**Work instructions:**
Rewrite the records with "click action" changed to "tap action", leaving everything else the same.

#### Input data ####

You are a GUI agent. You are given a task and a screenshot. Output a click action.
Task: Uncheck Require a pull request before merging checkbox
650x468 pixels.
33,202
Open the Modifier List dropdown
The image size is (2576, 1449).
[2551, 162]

####

**Written solution:**
You are a GUI agent. You are given a task and a screenshot. Output a tap action.
Task: Uncheck Require a pull request before merging checkbox
650x468 pixels.
33,202
Open the Modifier List dropdown
The image size is (2576, 1449).
[2551, 162]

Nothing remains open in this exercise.